Posted by Matt Weiner at February 4, 2004 06:38 PM
Comments

I share Jason's views about knowledge *that*: it seems unnatural to say 'I know that p better than I know that q'. However, what about knowledge by acquaintance? Example: 'I know Bruce better than I know Sheila'; 'I used to know Shane well, but now I barely know him at all'; 'I used to know my way around Boston very well, now not so well': all of these formulations seem perfectly natural to me.

Maybe an analysis of 'I know Bruce better than Sheila' would reveal a form something like 'Of all facts Pn about X, and Qn about Y, I know more Pn than Qn'. So maybe this example would reduce to good old knowledge that, and hence encounter Jason's problem again.

However, 'knows X', as it is used in the Bruce-Sheila example still does admit of degree modification, even if the semantics of the degree modifier 'better' is explicated by reference to quantification over a domain of knowledge of facts *about* X. In this way, perhaps, 'knows X', where X is some non-propositional object, such as a person, city etc., could be viewed as an example of 'sliding scale' knowledge, as you put it. I'm not sure if this is much use to the contextualist, however.

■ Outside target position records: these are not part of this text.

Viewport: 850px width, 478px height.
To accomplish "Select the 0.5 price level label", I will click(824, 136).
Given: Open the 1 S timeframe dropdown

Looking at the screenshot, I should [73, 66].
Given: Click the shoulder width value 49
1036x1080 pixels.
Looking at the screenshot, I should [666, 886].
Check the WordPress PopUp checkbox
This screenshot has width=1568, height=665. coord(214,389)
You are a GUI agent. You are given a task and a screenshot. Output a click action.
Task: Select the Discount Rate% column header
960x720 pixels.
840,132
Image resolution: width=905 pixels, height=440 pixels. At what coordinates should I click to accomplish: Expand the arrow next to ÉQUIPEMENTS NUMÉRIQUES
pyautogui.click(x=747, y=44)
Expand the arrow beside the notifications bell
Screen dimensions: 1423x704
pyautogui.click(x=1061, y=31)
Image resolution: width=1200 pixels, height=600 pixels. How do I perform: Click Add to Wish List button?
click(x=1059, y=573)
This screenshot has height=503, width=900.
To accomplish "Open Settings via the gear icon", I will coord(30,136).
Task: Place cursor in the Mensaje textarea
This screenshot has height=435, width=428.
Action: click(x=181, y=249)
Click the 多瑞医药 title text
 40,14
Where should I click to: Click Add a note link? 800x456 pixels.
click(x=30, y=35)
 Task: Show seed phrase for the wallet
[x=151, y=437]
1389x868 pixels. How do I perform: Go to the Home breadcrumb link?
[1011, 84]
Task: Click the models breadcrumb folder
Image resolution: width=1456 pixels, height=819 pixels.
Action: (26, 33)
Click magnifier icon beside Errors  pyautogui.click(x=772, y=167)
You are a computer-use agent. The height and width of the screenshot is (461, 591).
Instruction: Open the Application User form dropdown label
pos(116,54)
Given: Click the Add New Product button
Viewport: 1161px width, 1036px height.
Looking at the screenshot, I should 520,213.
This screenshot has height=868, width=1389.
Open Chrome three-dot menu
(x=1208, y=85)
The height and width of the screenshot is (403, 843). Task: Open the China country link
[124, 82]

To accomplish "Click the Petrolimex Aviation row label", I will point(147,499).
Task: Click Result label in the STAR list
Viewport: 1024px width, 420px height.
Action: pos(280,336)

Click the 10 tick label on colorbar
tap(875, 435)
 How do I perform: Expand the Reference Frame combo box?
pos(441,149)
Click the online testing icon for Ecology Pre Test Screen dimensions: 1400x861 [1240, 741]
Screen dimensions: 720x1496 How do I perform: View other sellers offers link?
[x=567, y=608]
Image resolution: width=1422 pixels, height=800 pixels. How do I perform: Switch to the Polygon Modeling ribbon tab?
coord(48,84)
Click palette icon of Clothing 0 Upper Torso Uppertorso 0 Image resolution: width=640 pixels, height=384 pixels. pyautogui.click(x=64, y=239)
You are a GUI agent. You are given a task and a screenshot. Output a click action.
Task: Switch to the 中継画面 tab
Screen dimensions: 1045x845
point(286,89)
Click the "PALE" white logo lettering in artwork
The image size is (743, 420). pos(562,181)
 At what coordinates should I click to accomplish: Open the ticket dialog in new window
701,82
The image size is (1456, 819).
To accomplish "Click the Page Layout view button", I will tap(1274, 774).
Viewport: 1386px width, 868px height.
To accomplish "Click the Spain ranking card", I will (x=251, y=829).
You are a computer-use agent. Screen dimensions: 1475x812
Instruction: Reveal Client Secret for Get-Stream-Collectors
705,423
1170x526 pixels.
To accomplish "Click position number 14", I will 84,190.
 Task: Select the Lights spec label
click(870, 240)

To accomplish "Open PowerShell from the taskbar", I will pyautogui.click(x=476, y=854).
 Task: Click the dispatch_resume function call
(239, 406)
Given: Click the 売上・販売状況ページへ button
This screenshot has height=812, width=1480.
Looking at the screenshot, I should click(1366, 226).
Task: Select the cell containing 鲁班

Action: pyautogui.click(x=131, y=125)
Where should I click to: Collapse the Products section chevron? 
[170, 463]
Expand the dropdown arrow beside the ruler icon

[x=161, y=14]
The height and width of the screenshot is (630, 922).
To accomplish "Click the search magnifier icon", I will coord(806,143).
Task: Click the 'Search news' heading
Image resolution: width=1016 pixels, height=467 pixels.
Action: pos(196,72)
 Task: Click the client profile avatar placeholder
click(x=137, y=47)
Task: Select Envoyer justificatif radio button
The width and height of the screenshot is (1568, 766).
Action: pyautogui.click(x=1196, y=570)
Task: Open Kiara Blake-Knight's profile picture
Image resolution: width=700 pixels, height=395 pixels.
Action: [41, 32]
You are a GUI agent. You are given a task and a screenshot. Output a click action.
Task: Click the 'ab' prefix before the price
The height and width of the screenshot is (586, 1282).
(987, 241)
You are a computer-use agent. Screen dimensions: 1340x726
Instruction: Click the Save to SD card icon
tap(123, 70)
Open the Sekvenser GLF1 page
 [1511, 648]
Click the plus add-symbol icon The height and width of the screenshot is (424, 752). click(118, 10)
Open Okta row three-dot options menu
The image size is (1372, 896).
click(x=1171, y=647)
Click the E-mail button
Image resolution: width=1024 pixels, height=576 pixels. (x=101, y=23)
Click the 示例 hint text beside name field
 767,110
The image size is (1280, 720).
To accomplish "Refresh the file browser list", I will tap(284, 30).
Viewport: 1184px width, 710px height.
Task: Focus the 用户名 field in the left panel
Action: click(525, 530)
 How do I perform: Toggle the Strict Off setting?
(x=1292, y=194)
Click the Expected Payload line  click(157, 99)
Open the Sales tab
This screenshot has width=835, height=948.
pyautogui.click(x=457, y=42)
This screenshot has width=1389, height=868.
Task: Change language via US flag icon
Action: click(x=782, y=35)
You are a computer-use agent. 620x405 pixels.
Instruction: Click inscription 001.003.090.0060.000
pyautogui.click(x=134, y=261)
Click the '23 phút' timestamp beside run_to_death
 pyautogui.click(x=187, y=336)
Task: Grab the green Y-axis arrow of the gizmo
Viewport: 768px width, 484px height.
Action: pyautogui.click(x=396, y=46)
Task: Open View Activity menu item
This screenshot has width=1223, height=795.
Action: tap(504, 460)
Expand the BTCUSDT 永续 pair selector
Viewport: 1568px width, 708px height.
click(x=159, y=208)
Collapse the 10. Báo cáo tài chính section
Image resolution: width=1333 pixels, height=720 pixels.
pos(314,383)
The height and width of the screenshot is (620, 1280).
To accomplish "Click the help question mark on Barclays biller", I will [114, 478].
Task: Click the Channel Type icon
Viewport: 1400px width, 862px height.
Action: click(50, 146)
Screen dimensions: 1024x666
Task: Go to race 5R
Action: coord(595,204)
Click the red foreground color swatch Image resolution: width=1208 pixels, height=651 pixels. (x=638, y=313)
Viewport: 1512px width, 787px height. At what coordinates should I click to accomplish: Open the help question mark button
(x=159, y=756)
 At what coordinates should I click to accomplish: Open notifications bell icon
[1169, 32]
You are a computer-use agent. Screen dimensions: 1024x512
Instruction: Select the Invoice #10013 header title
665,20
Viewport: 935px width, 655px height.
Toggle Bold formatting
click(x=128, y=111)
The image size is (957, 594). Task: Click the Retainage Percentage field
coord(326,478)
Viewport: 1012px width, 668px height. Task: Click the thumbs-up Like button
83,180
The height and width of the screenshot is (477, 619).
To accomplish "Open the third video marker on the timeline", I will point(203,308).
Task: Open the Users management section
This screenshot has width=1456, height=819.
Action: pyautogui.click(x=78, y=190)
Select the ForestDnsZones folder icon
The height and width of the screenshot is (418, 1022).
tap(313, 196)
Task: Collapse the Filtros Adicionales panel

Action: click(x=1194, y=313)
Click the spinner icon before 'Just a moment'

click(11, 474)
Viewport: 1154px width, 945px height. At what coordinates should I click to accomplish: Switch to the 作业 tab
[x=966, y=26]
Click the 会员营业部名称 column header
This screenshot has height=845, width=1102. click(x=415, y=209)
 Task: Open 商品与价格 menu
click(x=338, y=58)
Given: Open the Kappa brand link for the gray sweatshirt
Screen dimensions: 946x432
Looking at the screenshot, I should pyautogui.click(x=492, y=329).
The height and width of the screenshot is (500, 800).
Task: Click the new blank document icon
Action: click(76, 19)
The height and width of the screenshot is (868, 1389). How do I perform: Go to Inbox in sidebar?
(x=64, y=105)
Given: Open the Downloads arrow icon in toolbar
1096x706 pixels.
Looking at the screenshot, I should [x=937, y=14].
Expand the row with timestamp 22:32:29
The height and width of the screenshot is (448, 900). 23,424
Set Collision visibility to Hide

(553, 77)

Posted by: Will Davies at February 10, 2004 05:15 PM

I think you're right that knowledge-of won't be of any use to the contextualist; contextualists would really need degree modification of knowledge-that. In the Bruce-Sheila example each of the individual facts is either completely known or completely not known; no room has been made for contextual variation there. You will have contextual variation concerning exactly how well you need to know Sheila to say "I know Sheila," but that won't exactly help you solve the skeptical problem! (As contextualists think they're doing, usually.)

The "fact" analysis of "I know Sheila" won't quite pass, though. If I am an obsessed fan of Sheila's and have managed to learn tons of facts about her, that still won't mean I know her--I just know a lot about her. Knowing a person means, well, acquaintance.

Edward Craig discusses knowing a person some in his excellent book, Knowledge and the State of Nature. IIRC I thought that that part of his analysis didn't work quite so well. It seems to me that knowing a person is a symmetric relation--if I know you, then you also know me, and IIRC Craig didn't capture that.

(Stanley does talk about "I know logic better than history." In the first draft of his paper he said that some of his informants found such sentences acceptable--I was surprised it was only some.)

Posted by: Matt Weiner at February 10, 2004 07:32 PM

As Will points out, knowledge-of is clearly gradeable; I thought I was explicit about that in the final version of "On the Linguistic Basis for Contextualism".
I'll have to get someone to check the Greek on the Aristotle quotation...but note that philosophers even know talk of someone knowing a proposition better than someone else (I think I cite a quote from Lewis to this effect, from "Elusive Knowledge")...it seems to me such uses involve importing a theory into ordinary talk.

Posted by: Jason Stanley at February 11, 2004 06:30 AM

I'm pretty sure you were explicit about the gradability of knowing-how in the final version of "On the Linguistic Basis..." I should have been more explicit about that. Sorry.

I agree that talk of "knowing p better" is, at least in Lewis, the importation of theory into ordinary talk. Whether that's a bad thing is another issue....

Thanks for stopping by, anyway, and come back often!